Rescue vehicle features for embarking an injured person on the ground via the shielded space 24 are further illustrated in FIG. 4. At the front end of the vehicle 10, the body shell 16 has an entry panel 52 formed therein. The panel 52 is attached to the vehicle frame 18 by hinges 54 so that it may be raised as indicated to allow the vehicle 10 to be driven over an injured person when instituting recovery. The panel 52 is raised and lowered by a hydraulic actuator mechanism 56 is controlled from within the cab 12 by suitable remote means not shown. As illustrated in FIGS. 2 and 4, a window 58 is installed in the floor of the cab 12 so that a vehicle operator in the driver's seat 60 may observe the person to be rescued while positioning the vehicle 10 over him.

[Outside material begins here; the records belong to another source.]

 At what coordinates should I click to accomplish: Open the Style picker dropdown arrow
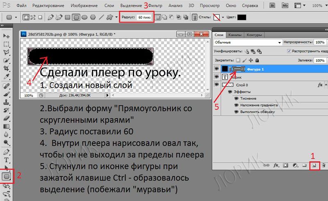pos(222,18)
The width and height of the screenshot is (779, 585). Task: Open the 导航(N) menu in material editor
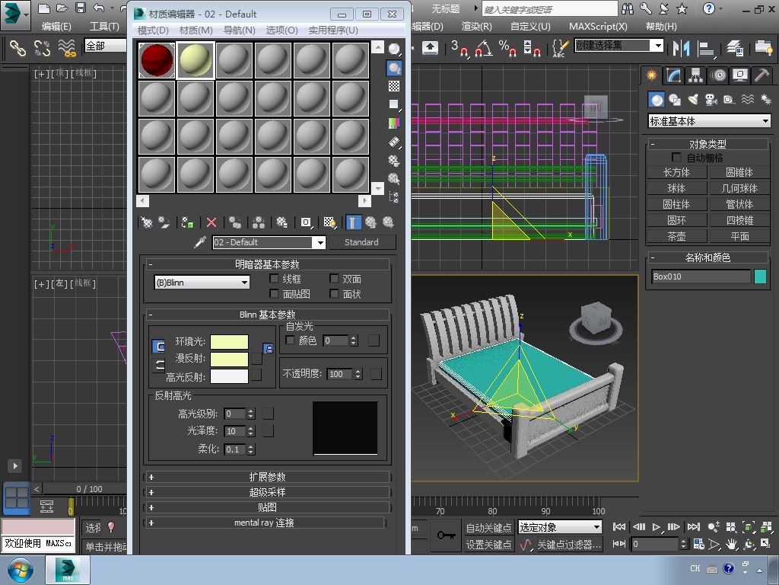239,30
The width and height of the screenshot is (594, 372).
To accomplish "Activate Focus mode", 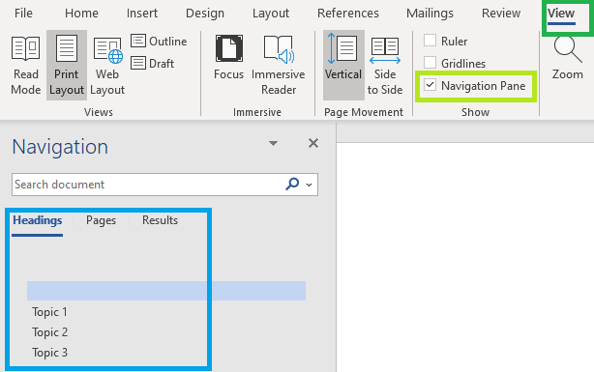I will (229, 58).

Operation of the rescue vehicle 10 will be described with reference to FIGS. 4 and 5. To make a rescue, the vehicle 10 arrives at the location of the injured person with the armored skirts 26 lowered and with the entry panel 52 in the raise positioned. Utilizing the window 58 the operator of the vehicle positions it over the person to be rescued, stops and lowers the panel 52. Further injury to the person to be rescued by hostile fire is prevented by the shielding of the armored vehicle body shell 16. At the site, or during the approach, either one or both of the trap doors 46 and 48 may be opened. The injured person is then raised on a stretcher or assisted through the trap door opening in the floor of the transport compartment, and moved to the after end of the compartment. The trap doors are then closed, and the vehicle 10 is ready to transport the rescued person to a safer area.

While the present invention has been illustrated and described by means of a particular embodiment and application, it is to be understood that changes and modifications may be made thereto without departing from the spirit and scope of the invention as defined in the appended claims.